# 🔹 What is Apache Spark?

Apache Spark is an open-source distributed computing system used for big data processing and analytics. It’s known for its speed, ease of use, and ability to process large-scale data.

### Key Concepts:
**Distributed computing:** Spark processes data in parallel across many machines.

**In-memory processing:** Unlike Hadoop, Spark can keep data in memory for faster access.

**Unified engine:** Supports multiple tasks like batch processing, streaming, machine learning, and SQL.

### Spark Ecosystem Components:

| **Component**     | **Description** |
|-------------------|-----------------|
| **Spark SQL**     | Run SQL queries on large datasets. Supports structured and semi-structured data. |
| **Spark Core**    | The foundation – handles basic I/O, scheduling, and task execution. |
| **Spark Streaming** | For processing real-time data streams. |


# 🔹 Parallelism
### 🍬 Real-Life Analogy: Counting M&M Lentils with Spark

Imagine you're organizing a big event and you receive a **huge bag of mixed M&M lentils**—millions of them.

Your goal? 👉 Count how many M&Ms there are of each color.

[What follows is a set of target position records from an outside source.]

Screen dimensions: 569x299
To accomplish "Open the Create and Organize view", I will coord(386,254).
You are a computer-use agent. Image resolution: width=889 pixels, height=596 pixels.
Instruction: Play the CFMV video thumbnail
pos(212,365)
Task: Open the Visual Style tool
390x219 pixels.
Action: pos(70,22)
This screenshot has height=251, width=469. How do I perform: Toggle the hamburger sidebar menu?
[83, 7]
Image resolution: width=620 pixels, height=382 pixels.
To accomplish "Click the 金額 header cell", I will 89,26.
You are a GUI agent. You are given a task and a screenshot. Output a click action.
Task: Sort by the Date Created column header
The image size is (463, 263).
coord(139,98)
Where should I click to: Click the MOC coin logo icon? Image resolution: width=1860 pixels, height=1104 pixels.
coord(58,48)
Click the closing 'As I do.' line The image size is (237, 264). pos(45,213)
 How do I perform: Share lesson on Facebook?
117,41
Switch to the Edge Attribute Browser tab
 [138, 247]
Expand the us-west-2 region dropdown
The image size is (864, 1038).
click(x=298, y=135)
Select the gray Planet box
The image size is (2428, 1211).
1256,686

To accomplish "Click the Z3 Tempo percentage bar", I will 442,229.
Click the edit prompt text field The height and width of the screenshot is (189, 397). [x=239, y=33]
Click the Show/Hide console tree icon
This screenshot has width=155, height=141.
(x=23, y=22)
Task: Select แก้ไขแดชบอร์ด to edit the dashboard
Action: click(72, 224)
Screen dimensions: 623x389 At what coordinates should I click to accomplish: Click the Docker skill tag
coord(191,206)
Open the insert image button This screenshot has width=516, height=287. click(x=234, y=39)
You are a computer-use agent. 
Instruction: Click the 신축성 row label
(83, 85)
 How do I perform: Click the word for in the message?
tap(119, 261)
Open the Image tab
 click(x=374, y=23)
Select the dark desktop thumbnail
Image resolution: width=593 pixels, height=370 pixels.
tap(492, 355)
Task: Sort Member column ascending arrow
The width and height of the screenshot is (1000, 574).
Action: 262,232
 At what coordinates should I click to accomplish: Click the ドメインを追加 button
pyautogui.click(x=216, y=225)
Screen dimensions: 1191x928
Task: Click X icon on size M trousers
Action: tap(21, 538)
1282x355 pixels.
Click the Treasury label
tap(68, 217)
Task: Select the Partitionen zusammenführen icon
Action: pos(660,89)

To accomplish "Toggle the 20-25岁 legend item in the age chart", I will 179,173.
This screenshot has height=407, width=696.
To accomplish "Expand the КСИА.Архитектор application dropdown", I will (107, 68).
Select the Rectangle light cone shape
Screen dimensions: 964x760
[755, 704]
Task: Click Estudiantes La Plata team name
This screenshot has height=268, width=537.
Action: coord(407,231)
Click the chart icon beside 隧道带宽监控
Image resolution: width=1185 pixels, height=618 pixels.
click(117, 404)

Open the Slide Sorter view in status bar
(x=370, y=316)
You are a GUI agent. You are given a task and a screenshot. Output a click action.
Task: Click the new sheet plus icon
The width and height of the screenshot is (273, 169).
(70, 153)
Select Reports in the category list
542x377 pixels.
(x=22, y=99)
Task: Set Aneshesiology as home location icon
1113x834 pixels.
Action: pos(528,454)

You don't want to do this alone—it would take forever. So, you call your friends (Spark Cluster) to help you out!

---

#### 🧠 The Spark Cluster Analogy

| **Spark Component** | **Real-Life Equivalent** |
|---------------------|--------------------------|
| **Driver Program**  | You (the event organizer giving instructions) |
| **Executors**       | Your friends helping count M&Ms |
| **Cluster Manager** | Your group chat deciding who does what |
| **Tasks**           | "Count the red ones from this bucket" |
| **Partitions**      | Separate bowls of M&Ms to divide the work |

---

#### 🛠️ How the Work is Distributed

1. **Driver Program (You)**:  
   You write down a plan: "Count how many red, blue, green, yellow M&Ms there are."

2. **Divide the Work (Partition the Data)**:  
   You pour the big bag into 4 bowls (data partitions), one for each friend.

3. **Send Tasks to Executors**:  
   You give each friend a simple task:  
   "Count how many of each color you find in your bowl."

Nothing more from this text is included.